This was the first-ever meal I had alone: a snacky platter of momos, something fancy whose name I don’t remember, and french fries.
I had just moved out of home (quite literally), landed in a different city, and the first place I went was a cafe. I had an unbearable pang of hunger and nowhere to be until late evening.
I remember it distinctly because it seemed so unusual to my 17-year old self. The social stigma with “oh God, no one should have to eat alone, that’s so sad” was too big in my head for some reason. I was too self-conscious: Are people staring at me? Do people think I’m weird? Should I have ordered a takeaway instead?
That was the first of many, many meals I would have alone in the next 3 years.
But the first time is the hardest (and a few times after that also, to be honest). Despite that uncomfortableness of the stigma that was in my own head, I enjoyed the experience of eating alone a lot. The other side of my head marveled at how beautiful the platter looked and how tempting the dishes are — it’s all for me to relish! How soothing if all these people stopped judging me, I thought.

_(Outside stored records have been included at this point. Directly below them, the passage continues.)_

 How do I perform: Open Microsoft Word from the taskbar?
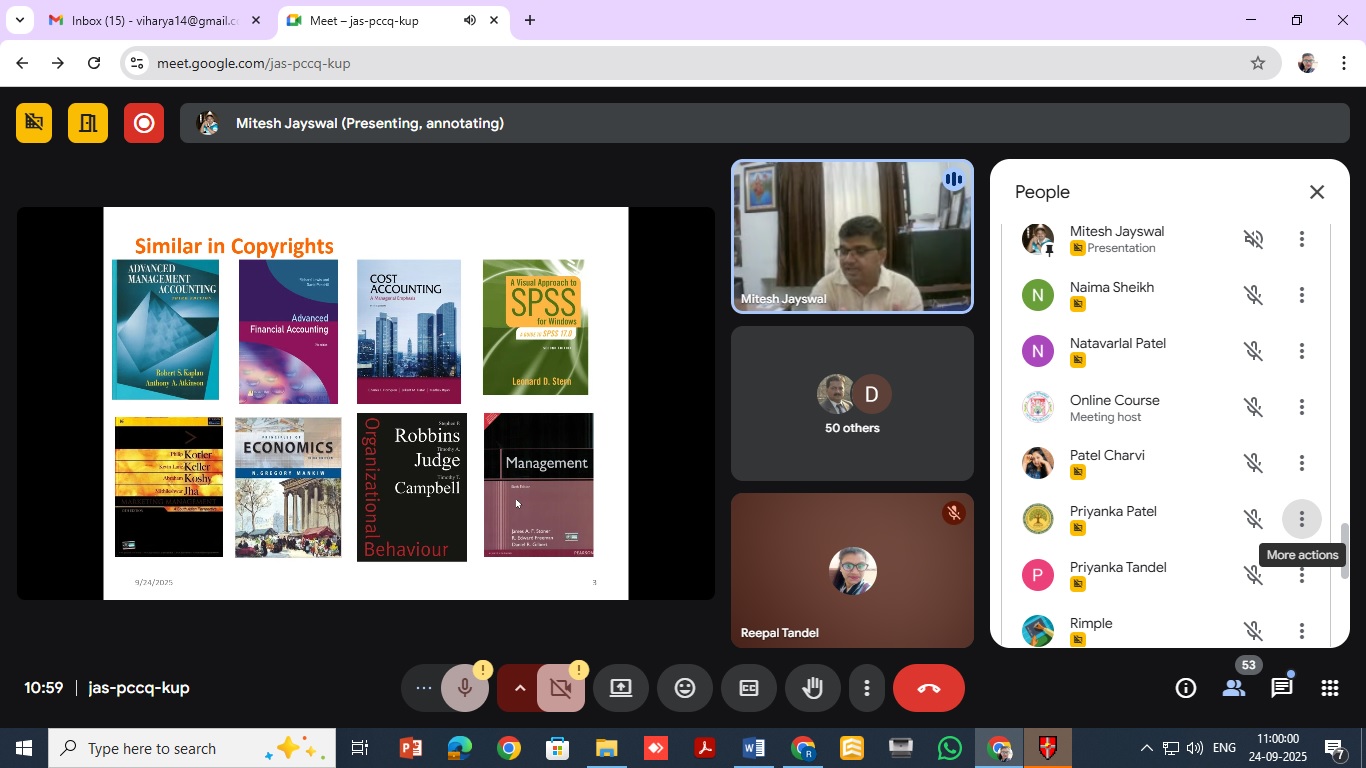coord(753,748)
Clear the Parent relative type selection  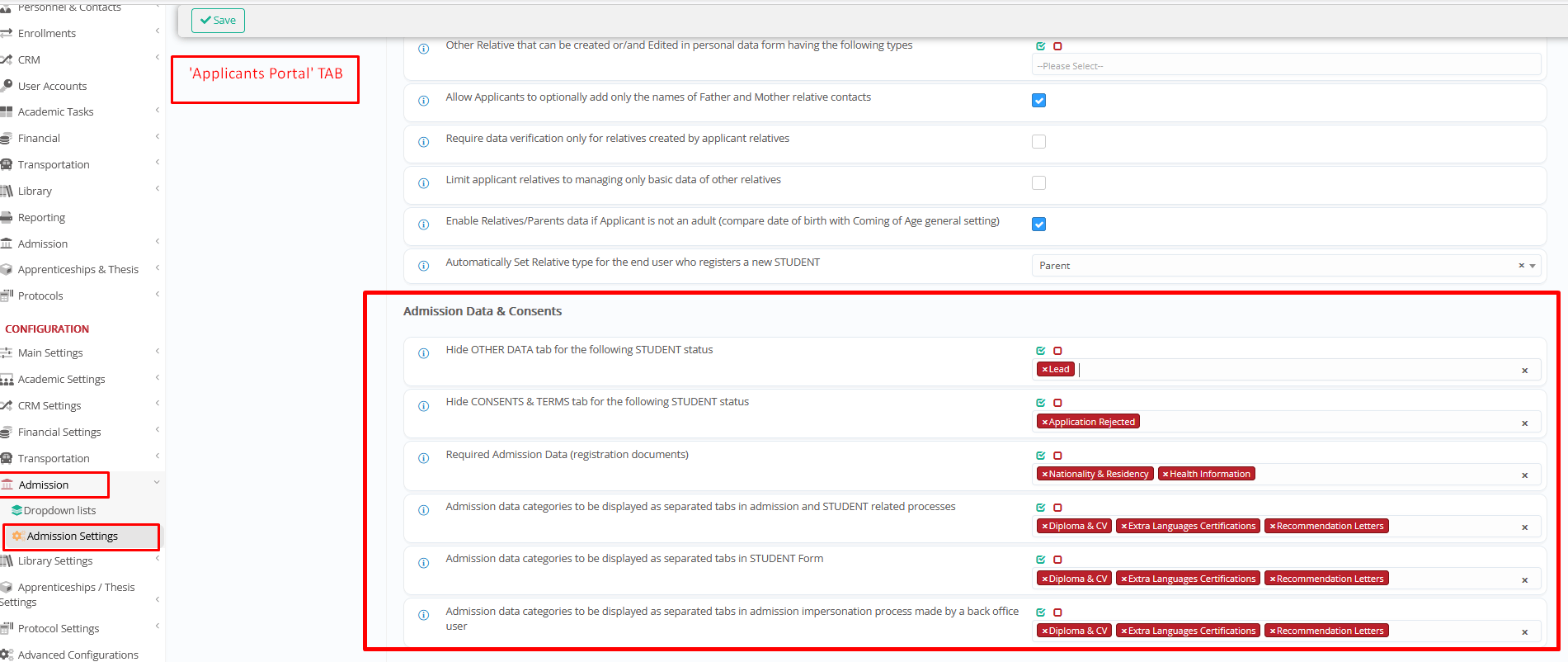pyautogui.click(x=1521, y=266)
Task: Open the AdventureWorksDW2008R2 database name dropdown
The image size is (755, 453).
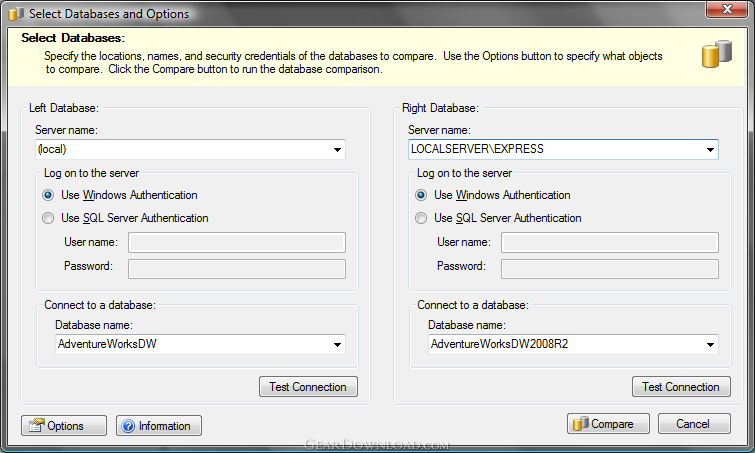Action: 710,345
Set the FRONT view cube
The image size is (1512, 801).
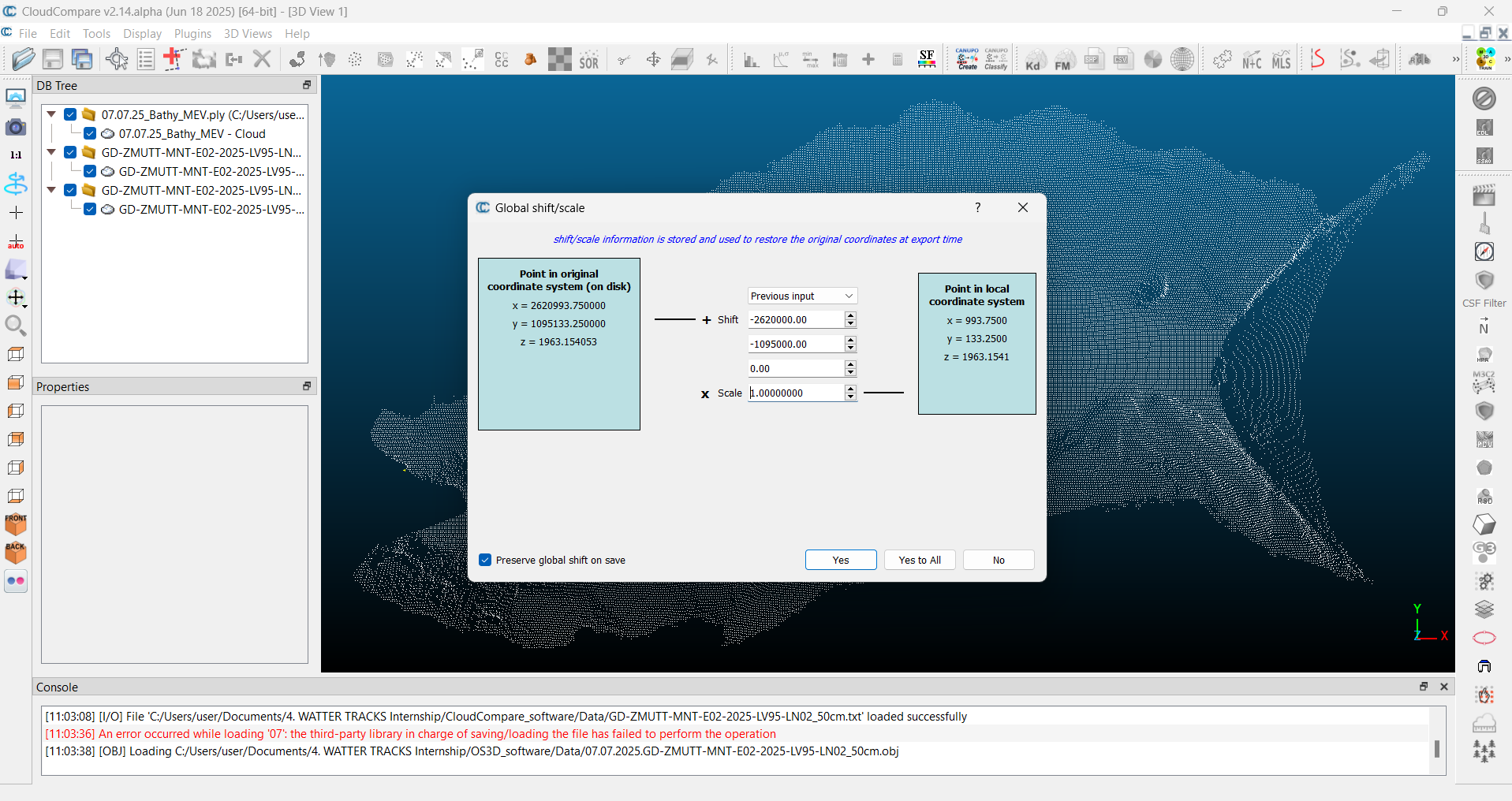16,524
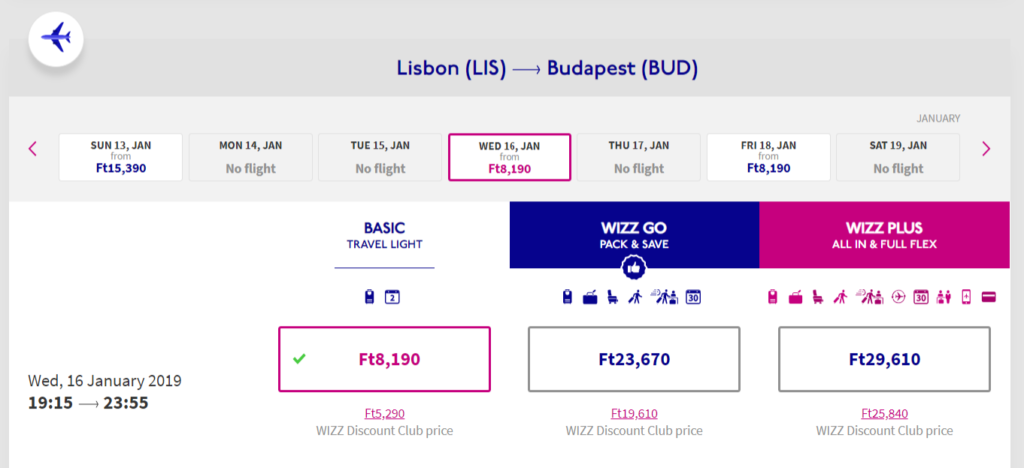This screenshot has width=1024, height=468.
Task: Click the airplane icon in the circle
Action: pos(56,39)
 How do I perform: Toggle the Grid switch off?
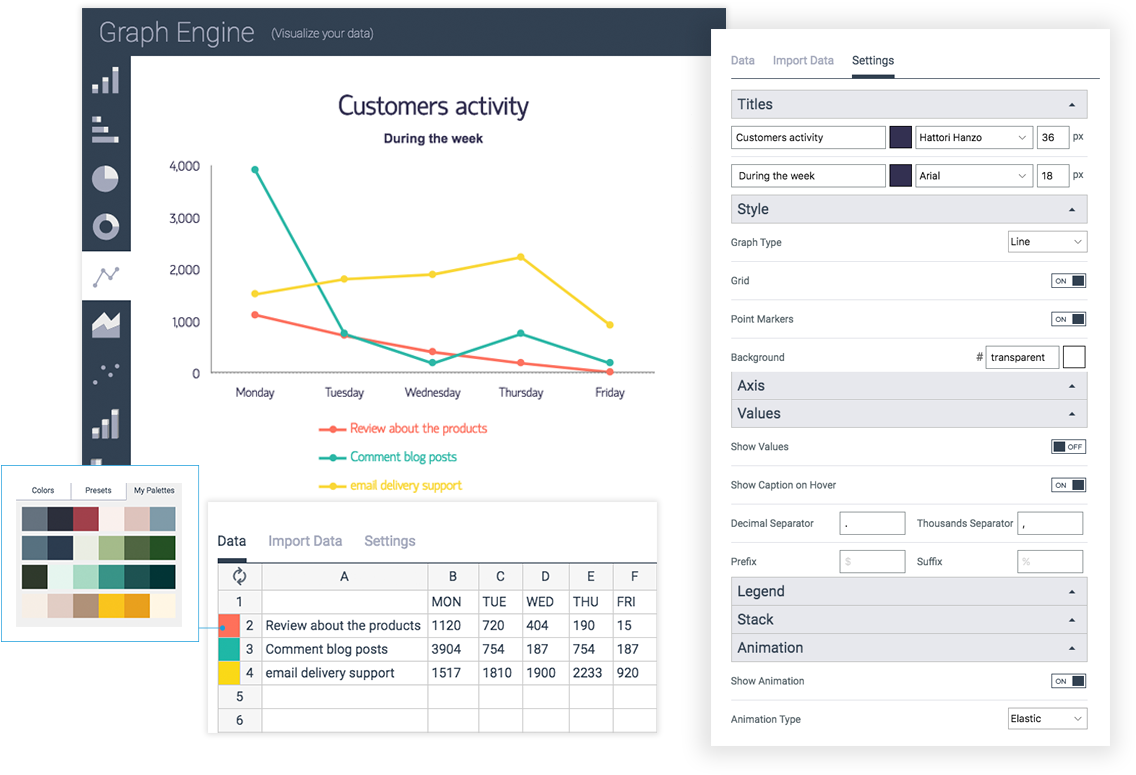click(1068, 281)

The next couple of times, as a coping mechanism, I would bring a book to the table. But I never dared to open it — what if the sauce falls on the beautiful cover? I switched to earphones and pretended to watch FRIENDS or listen to music or some cool podcast to appear aloof, and, uhm “normal.”
I never read a page. I never listened to a podcast episode. All I did was try to hide the fact that I am eating alone from myself.
Inside my home, with no culture to guard me, I ate alone in pure bliss. I cooked for myself a meal only I would be able to digest (not a great cook, y’all, but it’s still edible). I would sometimes blast a TV show and other days I would just….eat.
Once solitude grew on me, so did eating alone. I came to look forward to it. I began to discard the culturally-unacceptable-reality I had built in my own head. Turns out I did watch FRIENDS and like Rachel, I’d be willing to turn down dates because I have a “date with myself.”
Don’t get me wrong, some of my best memories with food involve the passing of plates and a mouthful of conversations, but sometimes, I need a break. I like being alone and I like eating. It made sense to combine the two activities.
It had practical benefits too: I could eat in crowded restaurants because it’s easier to get a single seat. I can try a new dish that no one else might be willing to try. And best of all, I can eat without sharing (I’ll give you my heart but spare my food, please).
The dance of eating alone is mostly similar. Often, the first staffer is surprised when he/she/they hear no one else will be coming. I see the waiter’s faces change from confusion to pity as they serve a single plate. I imagine solo diners still look as weird to others as they did to me at 17.
I rarely enjoy anything as more as placing my full attention on food, on this moment, on the diner, hardly remembering I’m the only one without a companion.
Look at me, so well-fed, in belly and soul.